All of a sudden, without any warning, the plate speeds through the air and just misses my head before smashing off the cupboards behind me. I shriek. I’m angry that I cooked that meal all day, but I’m terrified of the mood he’s in.

I can’t take this anymore. I look at Martin, who has the biggest smirk on his face. He looks evil and deranged. I’ve spent all day cooking and cleaning, for what? For him to come home and have a tantrum.

“What the fuck is your problem!” I straighten my spine and grow a backbone. I need to take back some control of my life.
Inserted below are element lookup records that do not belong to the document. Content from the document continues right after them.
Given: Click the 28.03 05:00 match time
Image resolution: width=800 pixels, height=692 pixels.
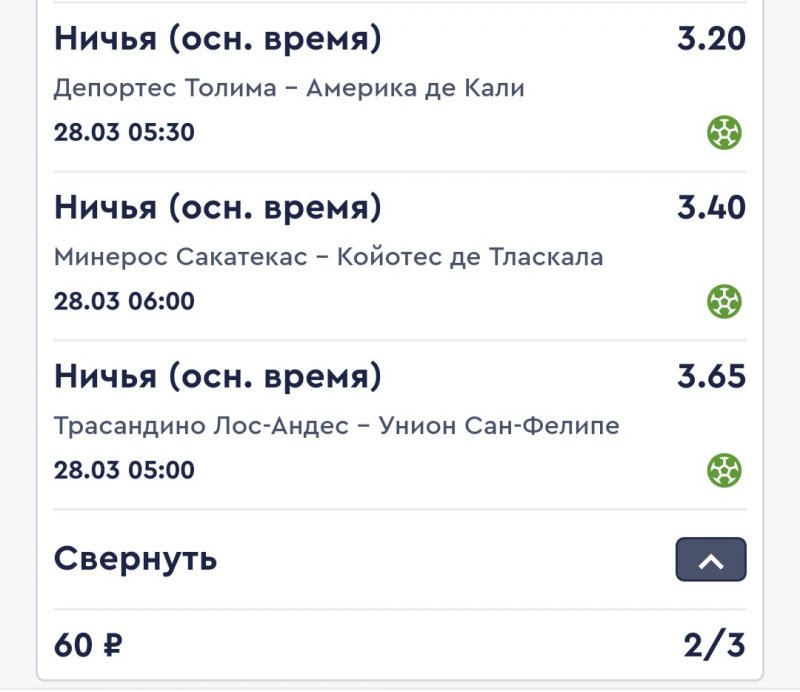Looking at the screenshot, I should coord(124,470).
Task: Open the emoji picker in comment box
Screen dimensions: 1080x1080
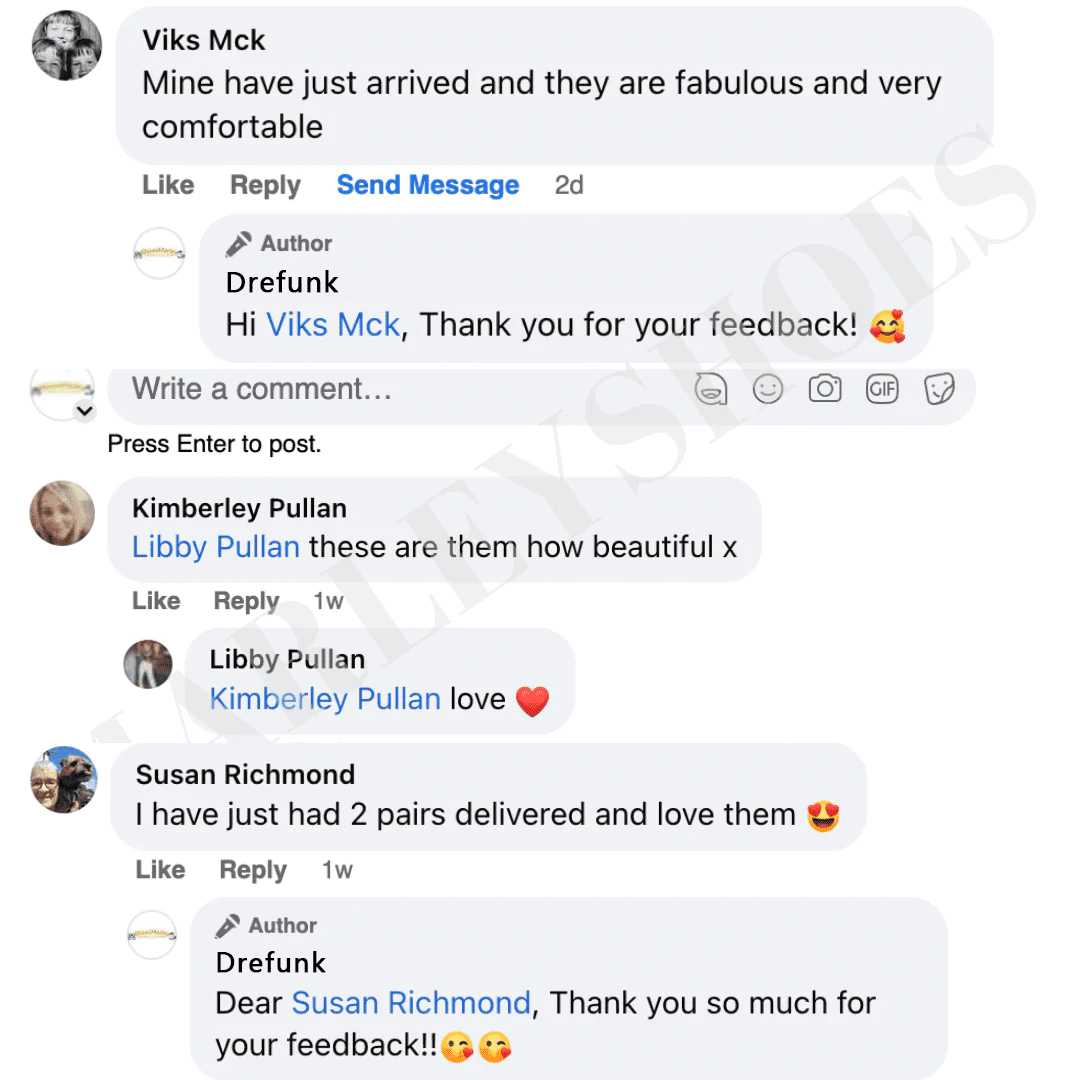Action: pyautogui.click(x=767, y=389)
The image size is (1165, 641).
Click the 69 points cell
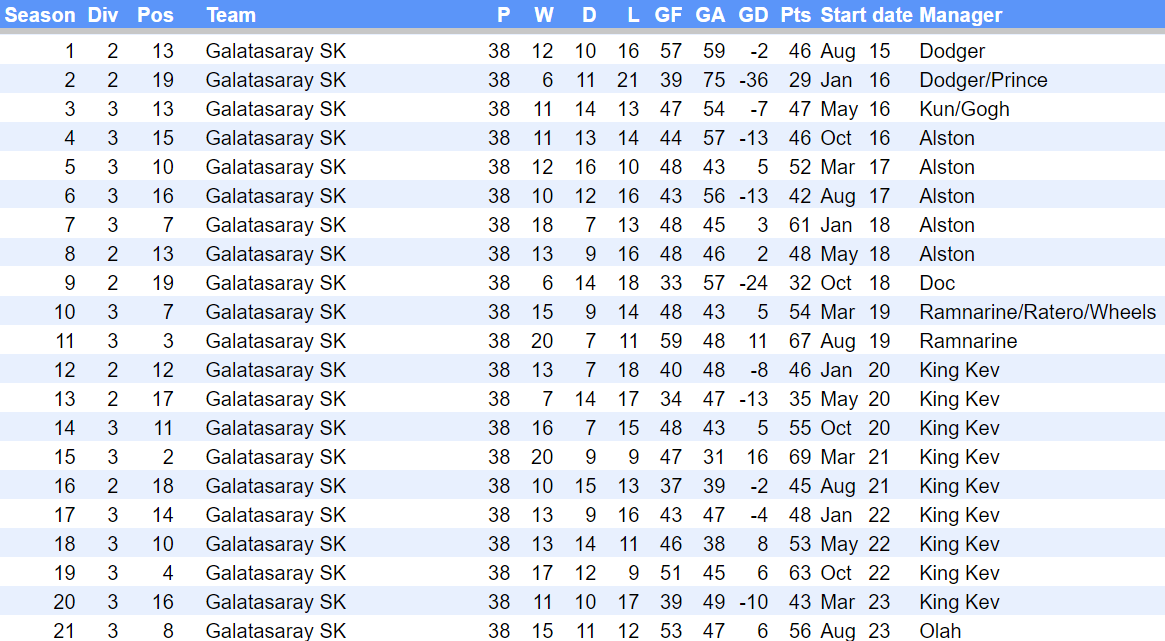click(799, 457)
I’m fed up of being treated like a piece of dirt. I’ve let it go on long enough.

This ends tonight. I either walk away from this house and never return, or my family gets me back in a wooden box. Either way, it ends. It has to.

“Really? Tonight is not the night for you to be dramatic, Harleigh.” He stands from the table and marches over to me, gripping my throat tightly. “You belong to me and you will do as I fucking say. I don’t work all hours of the day to eat chicken.”

His grip tightens on my throat and I feel my eyes bulging out of my head. He pushes me out of his hands, laughs hysterically, and walks out of the kitchen. I know what I’d like to feed the bastard. Rat poison.

I rub at my neck, hoping to help the air flow to and from my lungs more easily. When I can breathe more freely, I stumble forward and grab Martin’s car key from the worktop. I see the path from the kitchen to the front door and I take a few steps to test the waters. I don’t want to run and draw attention to myself, but I can’t take baby steps either. I need to get out of here, and preferably unnoticed by the monster I thought I once loved. I shake my head at that thought, because I must have been crazy to get into this relationship.

Nothing comes to stop me, so I take one step, two steps, three steps… until I finally reach the front door. I sigh with relief and turn the door handle slowly. Only, when it’s all the way down and I try to open it, it doesn’t budge. I feel my smile disintegrate when realisation hits me. Of course, he was never going to make things easy for me. He was never going to let me walk out of here.

“Tut, tut, tut…”

I look over my shoulder and Martin’s dangling the house keys on his finger. I feel my heart pound in my chest. I know he isn’t going to let my disobedience go unnoticed. I’m going to pay for trying to break out of this cage.

“Please, Martin, just let me go. I can’t do this anymore.Wecan’t do this anymore. This relationship is killing us. It’s toxic.” I sob erratically.